それでもこの政権が維持されているのは「体制」と化してしまったからに他ならず、小泉政権や中曾根政権と言った固有名詞を関した〇〇政権とは異なり、共産主義体制や徳川幕府体制といったもののようにトップが変わってもその体制は維持される。

「体制」という言葉が出てきたので、1955年の保守合同から始まる「55年体制」をおさらいするのだが、当時の外交政策は「対米従属を通じた対米自立」、一見矛盾している言葉だが分かりやすく補足すると、東西冷戦下でアメリカに従属しつつ力を蓄え後に自立するといったものであった。

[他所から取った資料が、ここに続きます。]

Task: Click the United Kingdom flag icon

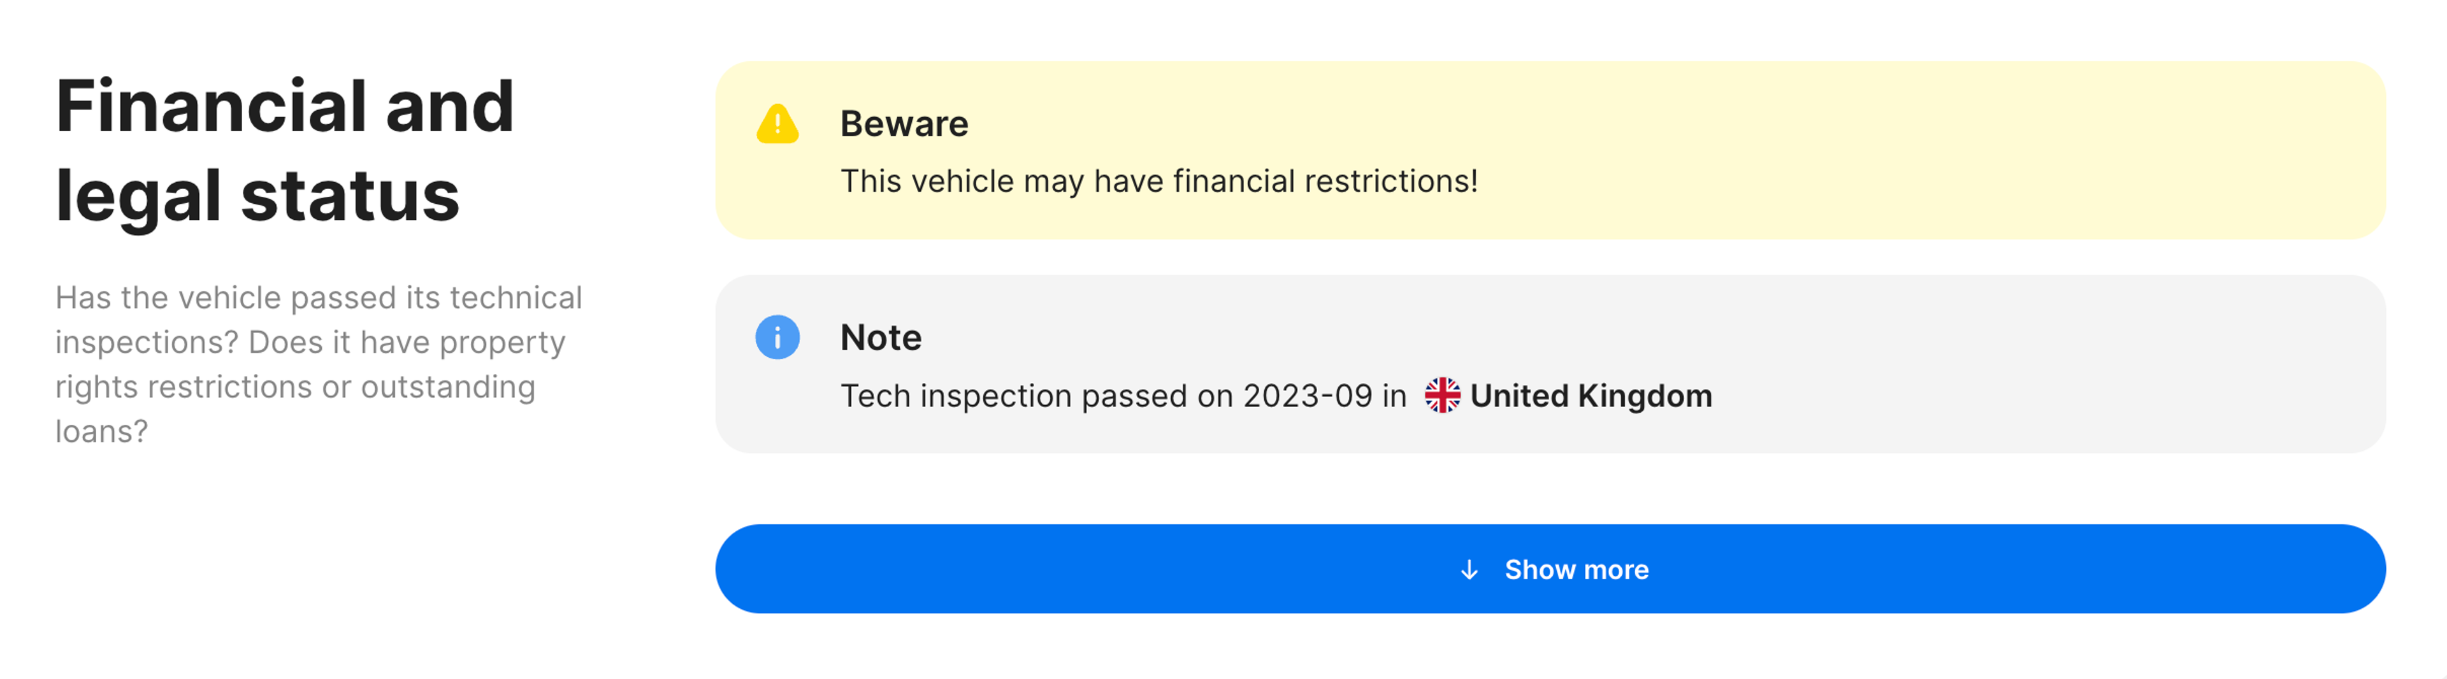Action: [1442, 395]
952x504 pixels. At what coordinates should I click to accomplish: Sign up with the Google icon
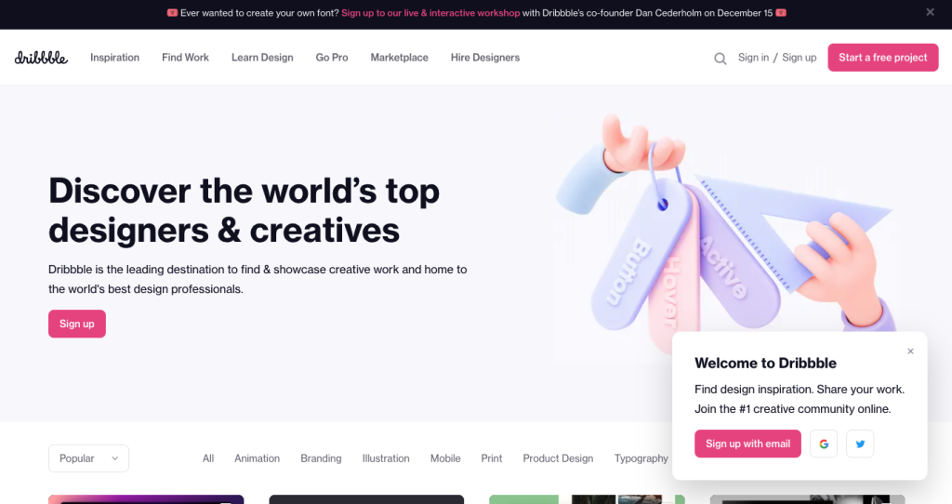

ところが、これがいつからかただの対米従属になってしまい、アメリカに物申す政権はどこからか横槍が入り倒されてしまい(田中角栄政権、鳩山政権など)、アメリカに媚びる政権は長続きする状況になってしまった(安倍政権、小泉政権、中曾根政権など)

個人的にはアメリカに媚びている政権ほど「保守」を掲げているのが不思議でならない…



個人的には腐敗体制についての分析も良かったのだが、アベノミクスの振り返りで「そもそも中央銀行とはどうあるべきか?」について具体的な事例なども踏まえてかなり熱く解説しており、こちらも興味深かった。

2022.11.06 Sunday

プーチンと習近平 独裁者のサイバー戦争 山田敏弘

2022年2月24日ロシアがウクライナへ軍事侵攻。

まさか21世紀のこの時代に、このような出来事ができるとは思ってもいなかった…

多くの方がテレビのニュースなどで空爆の様子などを目にしたと思うのだが、現代の戦争ではこういう表の戦いだけでなく、裏の戦いも重要になってくる。

その裏の戦争が「サイバー戦争」である。

私はサイバーセキュリティに関しては恥ずかしながらど素人なのだが、この著者の山田氏の解説は分かりやすくイメージをつかみやすい。

インテリジェンスのテーマに関して、普段から佐藤優の本をよく読んでいるので、リアルのインテリジェンス活動の基本は理解しているつもりなのだが、サイバーセキュリティに関しては、こういう専門家の意見を参考にすると理解しやすい。



上記のロシアに加えて、中国やアメリカの状況を分かりやすく解説してくれており、日本への提言などもあり大変有益な本だと思う。